Ministri e sottosegretari non parlamentari che siano dipendenti pubblici non conservano l’intera retribuzione in godimento, ma il solo trattamento fondamentale, fatti salvi i diritti previdenziali. Il segnale deve essere forte e senza incertezze: se non si assicura la tenuta delle finanze pubbliche subito, sarà poi troppo tardi per pensare ad interventi più articolati per liberare le forze dinamiche – grandi, ma spesso allo stato potenziale, latente – dell’economia italiana.
Si può, però, intervenire su come fare l’aggiustamento. Riforme di grande portata sono possibili e socialmente sostenibili solo se basate su un’equa ripartizione dei sacrifici e su una scelta equilibrata delle materie sulle quali intervenire. Rigore, crescita ed equità sono i tre pilastri sui quali intendiamo fare leva e che hanno ispirato il provvedimento di ieri.
Nel chiedere forti sacrifici, non intendo, né intenderò mai, minimizzare l’entità di ciò che chiediamo agli italiani: si tratta di forti sacrifici, ma temporanei, circoscritti e distribuiti in modo, riteniamo, equo, che sono essenziali per doppiare questo capo molto difficile della nostra vita economica e sociale.
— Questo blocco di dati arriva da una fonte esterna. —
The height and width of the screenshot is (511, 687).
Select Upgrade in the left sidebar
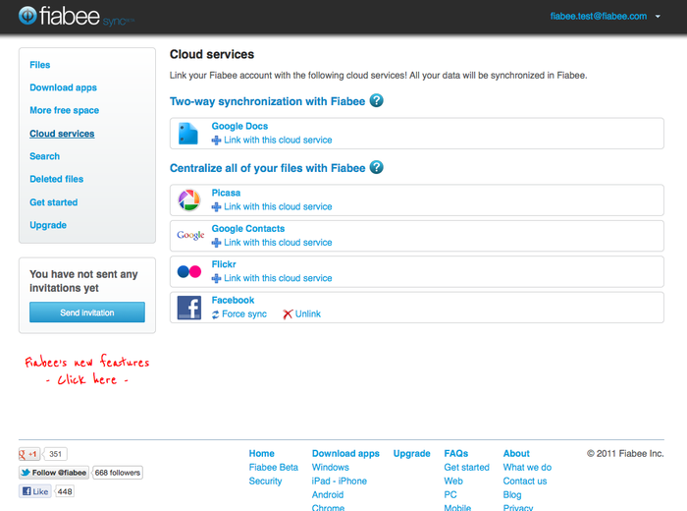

Nel chiedere forti sacrifici a tutte le componenti della società, ci si è fatti carico di mettere a disposizione dell’economia e del suo rilancio un significativo pacchetto di azioni anticicliche. All’interno di ciò, il Governo ha tenuto conto delle numerose e giuste esigenze rappresentate nel corso degli incontri con parti sociali, forze politiche ed enti territoriali. Tra esse, per esempio, la necessità di sostenere il settore del trasporto pubblico locale, in grave difficoltà. Il Governo ha avviato ieri un’azione sistematica e di lungo periodo a favore della competitività del sistema produttivo e del lavoro.
Nel decreto-legge sono previsti provvedimenti concreti che mirano a raggiungere risultati in materia di sostegno della competitività delle imprese: solidità, capitalizzazione, internazionalizzazione delle imprese, creazione di posti di lavoro.